The headline check for unsupervised multi-block missing-data: with the same components and the same data minus a fraction of the cells, do the super-score directions still match? We sign-align each component and compute per-component Pearson correlation between the complete-data and the with-NaN super-scores. On this dataset at ~10% MCAR every component stays above 0.99.

[7]:
ts_complete = complete.super_scores_.to_numpy()
ts_with_nan = with_nan.super_scores_.to_numpy().copy()

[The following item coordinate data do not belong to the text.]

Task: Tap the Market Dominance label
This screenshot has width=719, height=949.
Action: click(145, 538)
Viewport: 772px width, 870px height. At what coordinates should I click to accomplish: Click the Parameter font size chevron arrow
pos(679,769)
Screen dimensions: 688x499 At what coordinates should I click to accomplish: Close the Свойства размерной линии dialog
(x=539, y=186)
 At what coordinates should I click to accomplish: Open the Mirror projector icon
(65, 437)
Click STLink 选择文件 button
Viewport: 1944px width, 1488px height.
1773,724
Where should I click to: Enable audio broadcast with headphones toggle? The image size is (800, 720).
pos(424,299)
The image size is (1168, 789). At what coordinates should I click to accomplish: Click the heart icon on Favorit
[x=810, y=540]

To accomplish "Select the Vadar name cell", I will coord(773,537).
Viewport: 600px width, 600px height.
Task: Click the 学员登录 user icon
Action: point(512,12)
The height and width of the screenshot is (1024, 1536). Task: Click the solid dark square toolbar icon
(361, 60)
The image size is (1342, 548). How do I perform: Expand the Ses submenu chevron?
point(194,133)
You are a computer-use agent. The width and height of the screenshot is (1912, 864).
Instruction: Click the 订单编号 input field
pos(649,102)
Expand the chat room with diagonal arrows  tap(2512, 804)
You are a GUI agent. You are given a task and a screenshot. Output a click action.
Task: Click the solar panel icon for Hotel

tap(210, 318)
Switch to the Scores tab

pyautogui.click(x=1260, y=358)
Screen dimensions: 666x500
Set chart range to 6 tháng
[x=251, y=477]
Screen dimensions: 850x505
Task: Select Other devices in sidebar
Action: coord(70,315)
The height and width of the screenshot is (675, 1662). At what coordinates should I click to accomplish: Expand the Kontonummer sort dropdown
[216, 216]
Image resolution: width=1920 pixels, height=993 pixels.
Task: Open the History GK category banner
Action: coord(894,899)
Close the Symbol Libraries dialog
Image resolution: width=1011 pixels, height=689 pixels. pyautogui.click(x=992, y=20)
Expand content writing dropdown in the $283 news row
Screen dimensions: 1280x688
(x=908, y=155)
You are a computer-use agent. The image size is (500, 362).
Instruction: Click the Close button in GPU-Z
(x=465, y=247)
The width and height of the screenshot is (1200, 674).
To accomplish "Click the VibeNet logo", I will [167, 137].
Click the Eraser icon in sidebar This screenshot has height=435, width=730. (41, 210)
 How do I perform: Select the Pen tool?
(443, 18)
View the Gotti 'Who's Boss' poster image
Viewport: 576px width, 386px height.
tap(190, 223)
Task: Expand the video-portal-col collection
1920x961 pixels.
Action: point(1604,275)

# Sign-align each component to the complete-data fit before comparing.
for j in range(ts_with_nan.shape[1]):
    if ts_complete[:, j] @ ts_with_nan[:, j] < 0:
        ts_with_nan[:, j] = -ts_with_nan[:, j]

per_lv_corr = pd.Series(
    [np.corrcoef(ts_complete[:, j], ts_with_nan[:, j])[0, 1] for j in range(ts_with_nan.shape[1])],
    index=[f"LV{j + 1}" for j in range(ts_with_nan.shape[1])],
    name="super-score correlation (NaN vs complete)",
)
per_lv_corr.round(3)
[7]:
LV1    0.997
LV2    0.996
LV3    0.992
Name: super-score correlation (NaN vs complete), dtype: float64

Per-block R²X under missing data#

The same R²X table as the baseline, side by side, makes the small per-block residual change visible. Differences are at most a couple of percent across all four blocks at 10% MCAR.

[8]:
r2_complete = complete.r2_x_per_block_cumulative_.iloc[:, -1].rename("complete")
r2_with_nan = with_nan.r2_x_per_block_cumulative_.iloc[:, -1].rename("with NaN")
pd.concat([r2_complete, r2_with_nan, (r2_complete - r2_with_nan).rename("delta")], axis=1).round(3)
[8]:
complete with NaN delta
zone1 0.457 0.474 -0.017
zone2 0.487 0.492 -0.005
pressure 0.994 0.993 0.001
quality 0.928 0.923 0.005

What to try next#

  • Raise the NaN ratio (15% / 25%) and watch the per-LV super-score correlation degrade gracefully rather than collapse.

  • Inspect the super-score plot under missing data and verify the cluster structure is preserved.

  • Re-cast the same dataset as MBPLS with quality as Y (see the MBPLS LDPE missing-data notebook) and compare which super-score directions the two formulations agree on.